2. Instantiate VectorIndexAutoRetriever#

from llama_index.retrievers import VectorIndexAutoRetriever

retriever = VectorIndexAutoRetriever(
    index,
    vector_store_info=vector_store_info,
    similarity_top_k=2,
    empty_query_top_k=10,  # if only metadata filters are specified, this is the limit
    verbose=True,
)

Try It Out#

Now we can start retrieving relevant context over Github Issues!

To complete the RAG pipeline setup we’ll combine our recursive retriever with our RetrieverQueryEngine to generate a response in addition to the retrieved nodes.

Try Out Retrieval#

from llama_index import QueryBundle

nodes = retriever.retrieve(QueryBundle("Tell me about some issues on 01/11"))

Using query str: issues
Using filters: [('day', '==', '11'), ('month', '==', '01')]
Retrieval entering 9995: VectorIndexRetriever
Retrieving from object VectorIndexRetriever with query issues
Retrieval entering 9985: VectorIndexRetriever
Retrieving from object VectorIndexRetriever with query issues

The result is the source chunks in the relevant docs.

Let’s look at the date attached to the source chunk (was present in the original metadata).

print(f"Number of source nodes: {len(nodes)}")
nodes[0].node.metadata

Number of source nodes: 2

{'state': 'open',
 'created_at': '2024-01-11T20:37:34Z',
 'url': 'https://api.github.com/repos/run-llama/llama_index/issues/9995',
 'source': 'https://github.com/run-llama/llama_index/pull/9995',
 'labels': ['size:XXL'],
 'index_id': 9995}

Plug into `RetrieverQueryEngine`#

We plug into RetrieverQueryEngine to synthesize a result.

from llama_index.query_engine import RetrieverQueryEngine
from llama_index.llms import OpenAI
from llama_index import ServiceContext


llm = OpenAI(model="gpt-3.5-turbo")
service_context = ServiceContext.from_defaults(llm=llm)

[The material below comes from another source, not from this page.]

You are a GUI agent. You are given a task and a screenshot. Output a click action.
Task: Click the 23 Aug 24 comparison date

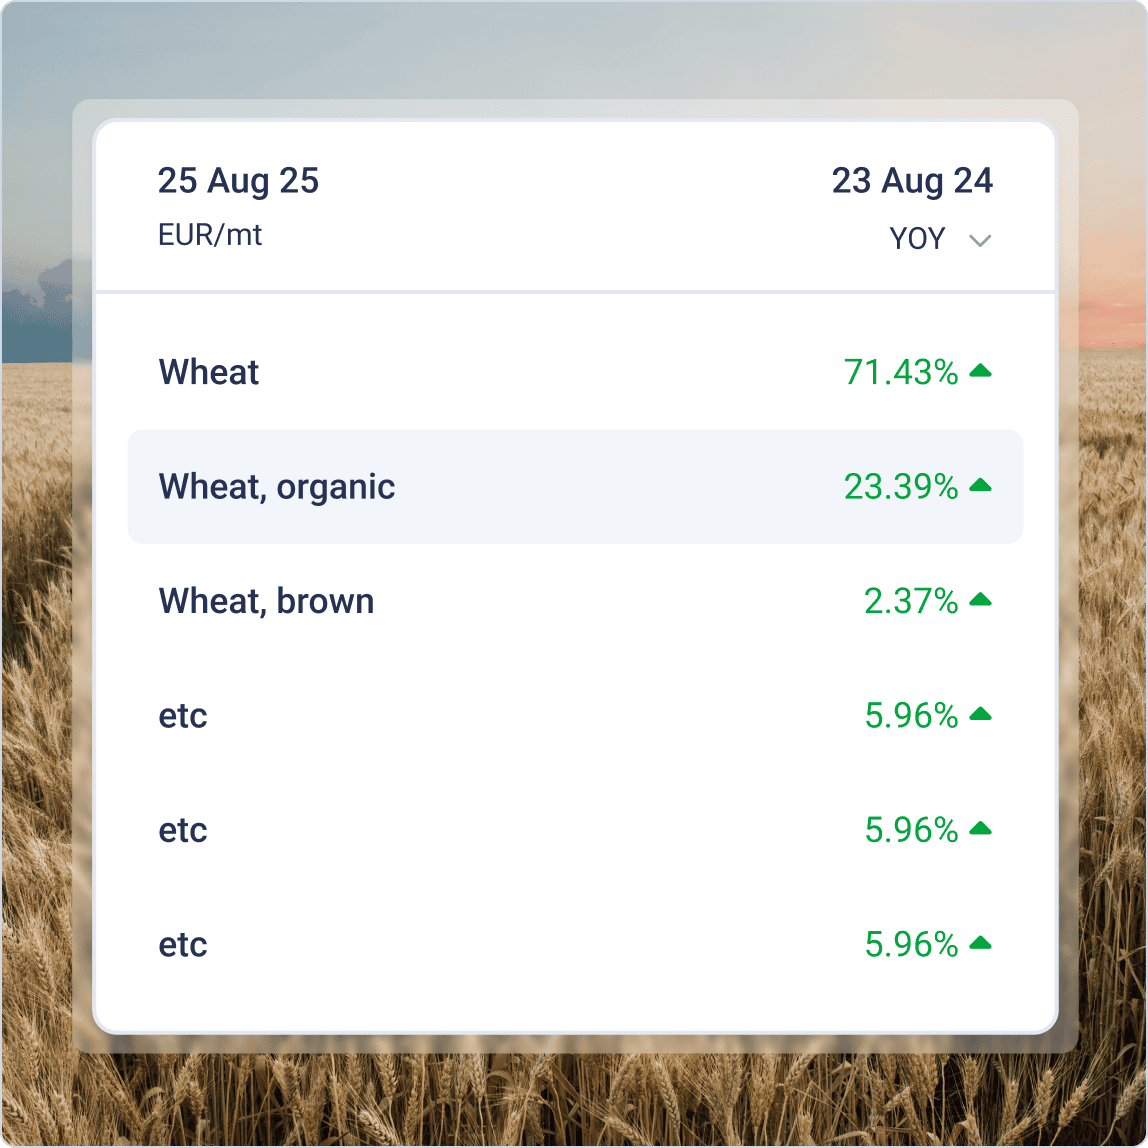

query_engine = RetrieverQueryEngine.from_args(retriever, llm=llm)

response = query_engine.query("Tell me about some issues on 01/11")

Using query str: issues
Using filters: [('day', '==', '11'), ('month', '==', '01')]
Retrieval entering 9995: VectorIndexRetriever
Retrieving from object VectorIndexRetriever with query issues
Retrieval entering 9985: VectorIndexRetriever
Retrieving from object VectorIndexRetriever with query issues

print(str(response))

There are two issues that were created on 01/11. The first issue is related to ensuring backwards compatibility with the new Pinecone client version bifurcation. The second issue is a feature request to implement the Language Agent Tree Search (LATS) agent in llama-index.

response = query_engine.query(
    "Tell me about some open issues related to agents"
)

Using query str: agents
Using filters: [('state', '==', 'open')]
Retrieval entering 10058: VectorIndexRetriever
Retrieving from object VectorIndexRetriever with query agents
Retrieval entering 9899: VectorIndexRetriever
Retrieving from object VectorIndexRetriever with query agents

print(str(response))

There are two open issues related to agents. One issue is about adding context for agents, updating a stale link, and adding a notebook to demo a react agent with context. The other issue is a feature request for parallelism when using the top agent from a multi-document agent while comparing multiple documents.

Concluding Thoughts#

This shows you how to create a structured retrieval layer over your document summaries, allowing you to dynamically pull in the relevant documents based on the user query.

You may notice similarities between this and our multi-document agents. Both architectures are aimed for powerful multi-document retrieval.

The goal of this notebook is to show you how to apply structured querying in a multi-document setting. You can actually apply this auto-retrieval algorithm to our multi-agent setup too. The multi-agent setup is primarily focused on adding agentic reasoning across documents and per documents, alloinwg multi-part queries using chain-of-thought.